Sunday, January 16, 2005

MLK DAY

A couple of links on the profound and lasting relevance of Dr. King. First from the National Radio Project's weekly show, Making Contact, a half hour report from a couple of years ago (right before the Iraq invasion) on King's anti-war attitudes:

"Beyond the Dream: MLK and the Anti-War Movement"

On April 4, 1967 ­ one year to the day before his assassination ­ Dr. Martin Luther King, Jr., made a major address on the Vietnam War at Riverside Church in New York.
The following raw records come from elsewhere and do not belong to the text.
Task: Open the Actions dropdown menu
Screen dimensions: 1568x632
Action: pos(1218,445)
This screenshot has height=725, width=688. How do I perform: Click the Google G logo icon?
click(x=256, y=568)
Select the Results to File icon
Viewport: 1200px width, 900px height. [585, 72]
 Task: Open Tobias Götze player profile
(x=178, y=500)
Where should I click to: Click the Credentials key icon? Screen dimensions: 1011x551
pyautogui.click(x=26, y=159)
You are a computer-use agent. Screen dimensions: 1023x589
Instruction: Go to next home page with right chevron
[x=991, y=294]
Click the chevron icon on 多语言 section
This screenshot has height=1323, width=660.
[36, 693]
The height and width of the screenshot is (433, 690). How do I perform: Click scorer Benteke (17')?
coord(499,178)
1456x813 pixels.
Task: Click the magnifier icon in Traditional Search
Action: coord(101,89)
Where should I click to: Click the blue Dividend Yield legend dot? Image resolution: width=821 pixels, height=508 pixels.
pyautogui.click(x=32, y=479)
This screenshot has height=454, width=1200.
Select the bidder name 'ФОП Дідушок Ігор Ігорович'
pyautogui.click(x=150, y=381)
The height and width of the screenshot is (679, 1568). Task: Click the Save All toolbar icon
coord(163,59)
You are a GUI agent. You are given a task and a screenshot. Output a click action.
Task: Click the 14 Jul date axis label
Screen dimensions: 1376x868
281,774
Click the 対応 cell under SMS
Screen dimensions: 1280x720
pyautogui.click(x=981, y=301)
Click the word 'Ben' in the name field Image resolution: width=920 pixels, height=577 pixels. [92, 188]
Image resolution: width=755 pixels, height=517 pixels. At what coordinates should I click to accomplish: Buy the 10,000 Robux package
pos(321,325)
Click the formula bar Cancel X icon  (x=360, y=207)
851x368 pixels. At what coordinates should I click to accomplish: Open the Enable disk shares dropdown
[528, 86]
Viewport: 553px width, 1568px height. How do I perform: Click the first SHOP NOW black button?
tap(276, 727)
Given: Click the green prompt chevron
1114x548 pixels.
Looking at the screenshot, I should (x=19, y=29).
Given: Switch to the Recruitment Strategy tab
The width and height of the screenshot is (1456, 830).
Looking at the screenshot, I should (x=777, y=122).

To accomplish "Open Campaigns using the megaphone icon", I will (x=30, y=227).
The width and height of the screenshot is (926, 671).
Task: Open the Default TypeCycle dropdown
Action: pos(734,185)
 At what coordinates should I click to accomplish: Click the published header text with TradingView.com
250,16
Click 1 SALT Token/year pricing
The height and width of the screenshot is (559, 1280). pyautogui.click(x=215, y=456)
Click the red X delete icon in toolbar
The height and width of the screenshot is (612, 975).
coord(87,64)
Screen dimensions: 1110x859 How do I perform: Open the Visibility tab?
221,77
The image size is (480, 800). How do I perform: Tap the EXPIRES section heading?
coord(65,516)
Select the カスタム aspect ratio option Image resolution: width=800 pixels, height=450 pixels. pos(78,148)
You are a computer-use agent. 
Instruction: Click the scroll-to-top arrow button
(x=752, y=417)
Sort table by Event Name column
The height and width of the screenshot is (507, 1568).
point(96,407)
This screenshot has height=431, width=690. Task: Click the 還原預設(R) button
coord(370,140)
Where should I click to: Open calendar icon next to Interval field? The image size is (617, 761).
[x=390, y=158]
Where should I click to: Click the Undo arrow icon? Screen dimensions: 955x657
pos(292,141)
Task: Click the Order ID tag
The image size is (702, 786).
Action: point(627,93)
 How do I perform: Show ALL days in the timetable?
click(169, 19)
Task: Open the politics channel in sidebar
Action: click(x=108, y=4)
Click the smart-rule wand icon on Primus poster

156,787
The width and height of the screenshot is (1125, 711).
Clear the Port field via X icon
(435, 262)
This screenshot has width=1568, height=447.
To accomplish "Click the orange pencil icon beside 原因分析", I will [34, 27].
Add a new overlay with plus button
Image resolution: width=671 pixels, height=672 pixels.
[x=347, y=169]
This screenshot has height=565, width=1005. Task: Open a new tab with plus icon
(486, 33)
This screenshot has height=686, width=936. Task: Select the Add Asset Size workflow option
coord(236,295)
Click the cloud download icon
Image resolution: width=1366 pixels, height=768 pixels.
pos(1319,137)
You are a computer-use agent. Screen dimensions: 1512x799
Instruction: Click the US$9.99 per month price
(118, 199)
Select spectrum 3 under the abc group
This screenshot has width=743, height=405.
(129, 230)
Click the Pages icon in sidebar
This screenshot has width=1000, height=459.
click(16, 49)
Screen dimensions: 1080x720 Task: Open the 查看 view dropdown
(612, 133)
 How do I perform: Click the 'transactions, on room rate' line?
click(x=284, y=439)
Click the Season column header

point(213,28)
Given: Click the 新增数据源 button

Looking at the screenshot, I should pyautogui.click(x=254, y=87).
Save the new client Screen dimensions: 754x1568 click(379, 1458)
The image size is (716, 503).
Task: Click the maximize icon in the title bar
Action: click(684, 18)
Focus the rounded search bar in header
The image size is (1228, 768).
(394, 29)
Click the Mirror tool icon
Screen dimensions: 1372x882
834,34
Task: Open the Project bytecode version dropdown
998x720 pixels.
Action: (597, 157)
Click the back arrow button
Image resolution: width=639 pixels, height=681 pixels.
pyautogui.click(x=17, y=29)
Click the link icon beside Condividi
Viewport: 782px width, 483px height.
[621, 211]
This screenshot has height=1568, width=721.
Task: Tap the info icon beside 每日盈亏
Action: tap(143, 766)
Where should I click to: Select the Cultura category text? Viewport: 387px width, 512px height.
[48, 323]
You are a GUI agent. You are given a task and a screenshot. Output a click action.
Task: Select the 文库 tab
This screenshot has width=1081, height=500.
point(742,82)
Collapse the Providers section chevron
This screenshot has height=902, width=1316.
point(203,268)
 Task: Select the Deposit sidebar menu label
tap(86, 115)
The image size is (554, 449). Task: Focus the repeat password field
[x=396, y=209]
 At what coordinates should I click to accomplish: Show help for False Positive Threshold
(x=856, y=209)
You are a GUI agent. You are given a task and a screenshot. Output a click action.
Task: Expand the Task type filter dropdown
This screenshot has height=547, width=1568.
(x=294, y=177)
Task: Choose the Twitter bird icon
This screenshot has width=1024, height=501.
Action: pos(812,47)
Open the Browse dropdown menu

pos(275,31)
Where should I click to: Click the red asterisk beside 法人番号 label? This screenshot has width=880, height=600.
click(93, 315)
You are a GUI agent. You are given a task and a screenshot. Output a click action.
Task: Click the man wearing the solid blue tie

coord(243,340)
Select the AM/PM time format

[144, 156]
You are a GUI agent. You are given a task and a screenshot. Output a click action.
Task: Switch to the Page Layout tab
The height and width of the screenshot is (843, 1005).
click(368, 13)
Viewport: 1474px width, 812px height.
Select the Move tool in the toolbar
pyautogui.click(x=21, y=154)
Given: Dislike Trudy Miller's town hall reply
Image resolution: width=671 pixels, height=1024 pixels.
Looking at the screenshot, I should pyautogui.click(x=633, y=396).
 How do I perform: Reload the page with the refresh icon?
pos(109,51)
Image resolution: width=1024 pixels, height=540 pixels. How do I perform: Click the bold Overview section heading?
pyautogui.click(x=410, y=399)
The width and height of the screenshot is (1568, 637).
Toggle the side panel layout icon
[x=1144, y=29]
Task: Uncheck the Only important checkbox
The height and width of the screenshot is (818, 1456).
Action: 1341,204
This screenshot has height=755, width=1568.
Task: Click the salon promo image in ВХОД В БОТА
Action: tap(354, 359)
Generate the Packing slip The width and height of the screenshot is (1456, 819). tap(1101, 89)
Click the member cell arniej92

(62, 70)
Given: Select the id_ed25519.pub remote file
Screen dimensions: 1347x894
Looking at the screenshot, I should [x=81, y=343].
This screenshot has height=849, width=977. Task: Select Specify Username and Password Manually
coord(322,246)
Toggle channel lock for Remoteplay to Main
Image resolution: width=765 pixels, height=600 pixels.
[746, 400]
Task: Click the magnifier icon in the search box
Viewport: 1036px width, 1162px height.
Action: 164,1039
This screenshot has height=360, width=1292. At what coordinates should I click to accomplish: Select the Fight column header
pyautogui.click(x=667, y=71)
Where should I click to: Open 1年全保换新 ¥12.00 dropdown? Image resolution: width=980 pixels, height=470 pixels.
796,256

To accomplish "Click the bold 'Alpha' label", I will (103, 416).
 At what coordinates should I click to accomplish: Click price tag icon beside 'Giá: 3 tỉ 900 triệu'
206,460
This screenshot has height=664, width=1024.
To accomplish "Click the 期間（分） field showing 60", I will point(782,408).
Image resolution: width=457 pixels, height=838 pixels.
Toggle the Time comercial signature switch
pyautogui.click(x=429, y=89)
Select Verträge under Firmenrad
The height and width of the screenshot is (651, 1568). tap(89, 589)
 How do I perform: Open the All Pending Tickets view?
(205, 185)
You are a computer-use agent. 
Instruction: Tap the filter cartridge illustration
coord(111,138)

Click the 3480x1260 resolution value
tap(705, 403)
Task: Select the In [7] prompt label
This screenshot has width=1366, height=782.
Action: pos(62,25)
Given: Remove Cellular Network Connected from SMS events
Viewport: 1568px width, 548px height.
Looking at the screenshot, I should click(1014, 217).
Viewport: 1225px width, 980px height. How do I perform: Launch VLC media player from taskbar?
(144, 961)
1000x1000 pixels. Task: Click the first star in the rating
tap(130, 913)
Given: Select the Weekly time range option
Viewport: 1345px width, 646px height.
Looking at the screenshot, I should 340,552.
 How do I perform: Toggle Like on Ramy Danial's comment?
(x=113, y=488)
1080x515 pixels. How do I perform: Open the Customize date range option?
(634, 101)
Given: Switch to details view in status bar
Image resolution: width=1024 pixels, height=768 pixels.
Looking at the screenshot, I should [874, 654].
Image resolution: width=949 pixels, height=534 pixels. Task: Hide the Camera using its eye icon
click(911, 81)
It was the first time King would tell the world why he opposed the war, saying that his "conscience [left him] no other choice." We rarely hear about King’s "Beyond Vietnam" speech in the mass media, and glossy retrospectives on network television often fast forward from his 1963 "I Have a Dream" speech in Washington, to the Voting Rights Act victory of 1965, to the image of King dead on the balcony of a Memphis motel in 1968. What about King’s call for the United States to get on "the right side of the world revolution?" Or, his denunciation of what he called the triple evils of racism, economic exploitation, and militarism?

On this special edition of Making Contact, we take a look at Martin Luther King’s stance against the Vietnam war and its relevance today.

Click here to download the show.

Next, from the AP via the Houston Chronicle, a quick one from MLK's widow:

Coretta King revives message

"It's as if he were writing for this period," King said in a rare public appearance on what would have been her husband's 76th birthday. "Nonviolence would work today, it would work 2,000 years from now, it would work 5,000 years from now.

"If Martin's philosophy had been lived out in Iraq, we wouldn't have bin Laden."